The fragility of the Northeast’s integration
How Britishers treated the Northeast India:
- The Governor of Assam, Robert Reid, in 1937 wrote a 22-page note titled ‘A Note on the Future of the Present Excluded, Partially Excluded and Tribal Areas of Assam’, said people in the northeast, “neither racially, historically, culturally, nor linguistically”, had any affinity with the rest of India.
- Foreign Secretary of British India Olaf Caroe called this region the “Mongolian Fringe” in a paper in 1940.
- Bengal Eastern Frontier Regulation 1873, created an “Inner Line” to separate the unadministered hills of Assam separated from its revenue plains.
What Indian government has done to promote integration of the region:
- The Sixth Schedule was India’s first administrative instrument for undivided Assam’s tribal belt.
- The Schedule mandated the formation of Autonomous District Councils in which, among others, tribal customary laws were given legitimacy.
- The Naga Hills district along with the adjacent Mon and Tuensang subdivision of the North Eastern Frontier Agency (NEFA), or today’s Arunachal Pradesh, were merged together to form a separate Nagaland State in 1963.

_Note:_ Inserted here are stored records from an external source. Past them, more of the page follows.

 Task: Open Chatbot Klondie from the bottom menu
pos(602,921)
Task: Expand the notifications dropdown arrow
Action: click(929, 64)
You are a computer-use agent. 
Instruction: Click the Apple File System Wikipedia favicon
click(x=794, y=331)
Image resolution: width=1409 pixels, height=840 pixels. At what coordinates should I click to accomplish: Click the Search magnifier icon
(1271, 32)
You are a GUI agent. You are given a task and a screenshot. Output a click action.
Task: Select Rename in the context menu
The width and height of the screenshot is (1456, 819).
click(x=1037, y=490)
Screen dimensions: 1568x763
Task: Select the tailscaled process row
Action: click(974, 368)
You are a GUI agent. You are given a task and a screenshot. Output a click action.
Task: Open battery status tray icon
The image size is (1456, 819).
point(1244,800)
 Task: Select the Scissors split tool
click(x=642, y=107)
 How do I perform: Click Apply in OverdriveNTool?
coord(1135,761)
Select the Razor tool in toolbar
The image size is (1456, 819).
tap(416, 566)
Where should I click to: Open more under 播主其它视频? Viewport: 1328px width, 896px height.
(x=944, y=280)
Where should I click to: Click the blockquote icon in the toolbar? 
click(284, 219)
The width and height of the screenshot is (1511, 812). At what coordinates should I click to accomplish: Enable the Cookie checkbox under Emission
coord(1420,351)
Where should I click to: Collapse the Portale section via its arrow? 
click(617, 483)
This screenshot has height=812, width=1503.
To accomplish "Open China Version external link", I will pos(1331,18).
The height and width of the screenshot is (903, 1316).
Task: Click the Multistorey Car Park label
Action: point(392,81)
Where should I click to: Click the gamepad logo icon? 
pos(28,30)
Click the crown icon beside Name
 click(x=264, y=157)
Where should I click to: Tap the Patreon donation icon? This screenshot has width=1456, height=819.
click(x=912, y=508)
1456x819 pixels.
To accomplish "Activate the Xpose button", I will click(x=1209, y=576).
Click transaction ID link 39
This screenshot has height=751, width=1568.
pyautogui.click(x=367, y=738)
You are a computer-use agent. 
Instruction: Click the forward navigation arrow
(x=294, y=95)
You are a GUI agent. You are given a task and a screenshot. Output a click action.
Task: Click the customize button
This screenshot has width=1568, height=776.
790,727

- Meghalaya became a State, while Arunachal Pradesh and Mizoram were made Union Territories. The latter two were upgraded to States in 1987.
- Tripura and Manipur, which were made Part-C States after merger with India in 1949, were also upgraded to States in 1972.
- The North Eastern Council (NEC) was founded in 1971 as an advisory body. Initially, its members were Governors of the Northeast States.
- In 2002, the act that brought NEC to life was amended. From an advisory role, it became an infrastructure planning body for the region.
- Sikkim was also brought into its fold. Significantly, its executive structure expanded to include Chief Ministers of these States, hence creating a link to the local electorates.
- The Department of Development of North Eastern Region (DoNER) was created by the Union Government in 2001, and in 2004 it was upgraded to a full-fledged Ministry.
- In 1991, India’s Look East Policy was born with the stated objective of linking the Northeast with the vibrant economies of SouthEast Asia.